Alguns juristas têm afirmado que esse
procedimento torna nula a delação e suas consequências, pois o procedimento que
vem sendo adotado pelo Juiz-espetáculo seria uma espécie de confissão obtida
sob tortura psicológica e mesmo física levando-se em conta as condições de nossos
presídios e delegacias, sem contar os vazamentos seletivos promovidos
evidentemente pelo citado Juiz ou por ele estimuladas.
Há uma horda de imbecis que estão a prestar
tutela jurisdicional que banalizou e ideologizou a prisão cautelar ou
preventiva. Li recentemente que cerca de 40% de nossa população carcerária está
presa preventivamente, ou seja, foi presa sem ainda ter podido se defender do
que foi acusada ou do que foi posta sob suspeita, Franz Kafka e o seu “O
Processo” estariam presentes?
Outro aspecto a ser analisado são os vazamentos que tem ocorrido na
Lava-Jato. E o vazamento de
informações é crime do agente público que vaza ou deixa vazar, nunca do
jornalista que meramente informa algo que é sempre de interesse público. Seria
o Juiz-espetáculo Sérgio Kafka Moro um delinquente?

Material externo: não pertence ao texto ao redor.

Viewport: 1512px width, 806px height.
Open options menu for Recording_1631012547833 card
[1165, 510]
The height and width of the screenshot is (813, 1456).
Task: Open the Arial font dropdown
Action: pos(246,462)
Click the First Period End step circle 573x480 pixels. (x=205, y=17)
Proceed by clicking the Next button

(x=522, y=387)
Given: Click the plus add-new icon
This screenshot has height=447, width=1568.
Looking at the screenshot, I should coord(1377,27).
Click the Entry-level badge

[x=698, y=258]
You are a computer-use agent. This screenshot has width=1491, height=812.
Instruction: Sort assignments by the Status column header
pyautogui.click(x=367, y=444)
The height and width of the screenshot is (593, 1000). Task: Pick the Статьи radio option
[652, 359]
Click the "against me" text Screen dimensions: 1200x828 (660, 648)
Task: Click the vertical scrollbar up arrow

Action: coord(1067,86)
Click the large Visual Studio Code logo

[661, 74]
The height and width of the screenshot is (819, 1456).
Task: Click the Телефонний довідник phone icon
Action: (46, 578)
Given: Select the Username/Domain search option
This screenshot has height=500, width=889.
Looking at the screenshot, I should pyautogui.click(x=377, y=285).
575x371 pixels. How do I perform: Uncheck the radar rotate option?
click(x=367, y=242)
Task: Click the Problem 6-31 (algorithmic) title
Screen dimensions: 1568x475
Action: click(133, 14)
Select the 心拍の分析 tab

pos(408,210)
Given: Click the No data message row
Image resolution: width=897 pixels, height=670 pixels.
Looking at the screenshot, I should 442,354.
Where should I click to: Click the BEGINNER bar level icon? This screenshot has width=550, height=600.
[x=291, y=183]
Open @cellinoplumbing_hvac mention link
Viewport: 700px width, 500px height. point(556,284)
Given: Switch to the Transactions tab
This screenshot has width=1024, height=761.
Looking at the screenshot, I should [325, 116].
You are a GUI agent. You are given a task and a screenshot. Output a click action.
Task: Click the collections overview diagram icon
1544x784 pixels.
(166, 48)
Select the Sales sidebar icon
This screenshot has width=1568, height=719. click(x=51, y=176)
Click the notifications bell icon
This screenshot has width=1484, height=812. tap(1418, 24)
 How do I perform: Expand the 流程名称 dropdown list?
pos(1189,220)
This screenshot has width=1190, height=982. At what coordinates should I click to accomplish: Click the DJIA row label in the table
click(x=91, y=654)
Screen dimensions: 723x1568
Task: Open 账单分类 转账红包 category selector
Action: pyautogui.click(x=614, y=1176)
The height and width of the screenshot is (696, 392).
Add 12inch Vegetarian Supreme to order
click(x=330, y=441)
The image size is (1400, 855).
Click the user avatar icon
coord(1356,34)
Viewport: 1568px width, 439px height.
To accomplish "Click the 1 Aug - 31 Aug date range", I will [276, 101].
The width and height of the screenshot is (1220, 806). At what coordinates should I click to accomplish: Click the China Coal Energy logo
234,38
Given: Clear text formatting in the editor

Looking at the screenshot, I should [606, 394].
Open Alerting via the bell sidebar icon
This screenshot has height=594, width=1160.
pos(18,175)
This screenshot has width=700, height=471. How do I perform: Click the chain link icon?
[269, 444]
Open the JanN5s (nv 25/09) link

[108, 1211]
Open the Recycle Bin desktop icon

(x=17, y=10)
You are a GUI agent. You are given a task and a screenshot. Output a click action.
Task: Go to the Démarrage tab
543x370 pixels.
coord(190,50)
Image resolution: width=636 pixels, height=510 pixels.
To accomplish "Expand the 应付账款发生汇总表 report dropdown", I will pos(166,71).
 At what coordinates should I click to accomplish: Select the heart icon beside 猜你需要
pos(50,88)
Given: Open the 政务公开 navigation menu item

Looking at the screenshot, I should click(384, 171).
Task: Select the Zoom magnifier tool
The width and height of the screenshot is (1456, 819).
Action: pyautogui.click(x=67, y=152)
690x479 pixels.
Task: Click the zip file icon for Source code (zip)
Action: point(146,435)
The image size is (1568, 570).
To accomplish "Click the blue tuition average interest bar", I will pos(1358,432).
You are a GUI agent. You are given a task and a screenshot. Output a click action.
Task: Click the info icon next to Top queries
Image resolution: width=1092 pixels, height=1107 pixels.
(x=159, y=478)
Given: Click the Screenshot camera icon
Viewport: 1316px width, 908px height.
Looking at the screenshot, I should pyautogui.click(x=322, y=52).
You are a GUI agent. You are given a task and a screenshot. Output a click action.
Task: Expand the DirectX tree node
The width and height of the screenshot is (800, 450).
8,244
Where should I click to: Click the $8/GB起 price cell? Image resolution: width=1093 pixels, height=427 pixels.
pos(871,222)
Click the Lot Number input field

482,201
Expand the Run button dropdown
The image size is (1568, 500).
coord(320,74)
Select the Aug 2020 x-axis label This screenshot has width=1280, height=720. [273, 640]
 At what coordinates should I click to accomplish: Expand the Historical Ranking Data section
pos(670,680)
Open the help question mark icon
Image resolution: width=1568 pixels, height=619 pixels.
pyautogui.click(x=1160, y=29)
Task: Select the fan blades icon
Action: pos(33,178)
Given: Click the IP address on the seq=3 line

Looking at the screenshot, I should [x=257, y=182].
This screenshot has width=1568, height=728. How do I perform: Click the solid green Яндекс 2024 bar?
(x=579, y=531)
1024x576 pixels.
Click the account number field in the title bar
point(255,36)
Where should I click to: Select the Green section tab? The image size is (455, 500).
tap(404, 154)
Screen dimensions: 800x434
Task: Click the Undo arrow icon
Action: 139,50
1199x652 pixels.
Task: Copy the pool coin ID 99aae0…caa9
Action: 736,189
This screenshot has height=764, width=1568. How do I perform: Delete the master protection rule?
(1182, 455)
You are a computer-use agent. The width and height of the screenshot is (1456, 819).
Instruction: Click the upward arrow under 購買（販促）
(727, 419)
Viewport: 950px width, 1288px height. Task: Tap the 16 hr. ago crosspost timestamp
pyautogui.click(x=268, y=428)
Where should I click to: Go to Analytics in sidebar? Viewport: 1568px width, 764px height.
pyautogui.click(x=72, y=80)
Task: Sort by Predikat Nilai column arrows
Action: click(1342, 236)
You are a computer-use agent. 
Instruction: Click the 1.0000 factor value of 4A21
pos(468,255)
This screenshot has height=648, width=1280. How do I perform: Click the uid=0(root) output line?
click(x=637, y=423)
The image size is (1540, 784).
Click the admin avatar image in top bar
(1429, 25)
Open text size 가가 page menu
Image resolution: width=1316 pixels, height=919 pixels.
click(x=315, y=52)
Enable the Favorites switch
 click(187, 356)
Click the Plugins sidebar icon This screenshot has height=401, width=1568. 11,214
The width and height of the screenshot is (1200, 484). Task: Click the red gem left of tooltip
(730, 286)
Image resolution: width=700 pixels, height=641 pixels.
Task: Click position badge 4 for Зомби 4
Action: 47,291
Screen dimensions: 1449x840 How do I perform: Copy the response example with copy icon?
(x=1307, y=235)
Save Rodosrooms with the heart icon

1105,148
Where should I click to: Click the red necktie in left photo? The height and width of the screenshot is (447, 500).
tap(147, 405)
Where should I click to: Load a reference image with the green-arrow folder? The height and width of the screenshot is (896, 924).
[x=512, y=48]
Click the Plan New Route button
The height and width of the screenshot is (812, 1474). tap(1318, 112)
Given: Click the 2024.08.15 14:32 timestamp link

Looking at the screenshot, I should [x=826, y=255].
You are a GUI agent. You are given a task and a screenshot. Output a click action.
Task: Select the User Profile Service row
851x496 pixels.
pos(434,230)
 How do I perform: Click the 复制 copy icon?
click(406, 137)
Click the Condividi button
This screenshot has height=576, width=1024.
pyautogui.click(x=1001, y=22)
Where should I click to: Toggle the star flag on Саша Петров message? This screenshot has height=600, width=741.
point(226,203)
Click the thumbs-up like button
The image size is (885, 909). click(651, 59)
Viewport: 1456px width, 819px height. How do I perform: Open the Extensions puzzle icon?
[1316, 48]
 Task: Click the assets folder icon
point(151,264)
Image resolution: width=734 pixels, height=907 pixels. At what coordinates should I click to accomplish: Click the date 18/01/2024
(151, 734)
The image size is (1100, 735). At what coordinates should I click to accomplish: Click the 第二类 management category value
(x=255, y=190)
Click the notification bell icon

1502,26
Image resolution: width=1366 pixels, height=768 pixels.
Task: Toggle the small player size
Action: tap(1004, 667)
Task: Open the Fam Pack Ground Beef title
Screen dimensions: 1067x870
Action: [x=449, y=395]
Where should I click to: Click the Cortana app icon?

Bem, os vazamentos seletivos patrocinados, estimulados ou tolerados pelo
tal juiz Sérgio Moro tem consequências perversas, pois em sendo seletivos, criam
uma narrativa acusatória prévia e baseada em suposições e não em investigações
de quem tem competência para investigar: as polícias.
O último aspecto a ser considerado é que o governo federal passou a sofrer
ferrenha oposição da classe média alta urbana, segmento do qual a maioria dos
juízes participa e se origina, logo por ele é influenciada. Isso não pode ser ignorado,
pois confere caráter indesejado à prestação jurisdicional.
Diante dessas reflexões é possível afirmar que se não for
instrumentalizada com honesta responsabilidade a delação premiada será verdadeira inquisição e, s.m.j., voltar à Idade Média não é desejo dos verdadeiros
democratas.
[1]
Código Penal (arts. e 159, §4º, e
288, p.u.), Lei do Crime Organizado – nº 9.034/05 (art. 6º), Lei dos Crimes
contra o Sistema Financeiro Nacional – nº 7.492/86 (art. 25, §2º), Lei dos
Crimes de Lavagem de Capitais – nº 9.613/88 (art. 1º, §5º), Lei dos Crimes
contra a Ordem Tributária e Econômica – nº 8.137/90 (art. 16, p.u.), Lei de
Proteção a vítimas e testemunhas – nº 9.807/99 (art. 14), Nova Lei de Drogas –
nº 11.343/06 (art. 41), e, mais recentemente, na Lei que trata do Sistema
Brasileiro de Defesa da Concorrência – nº 12.529/2011 (art. 86).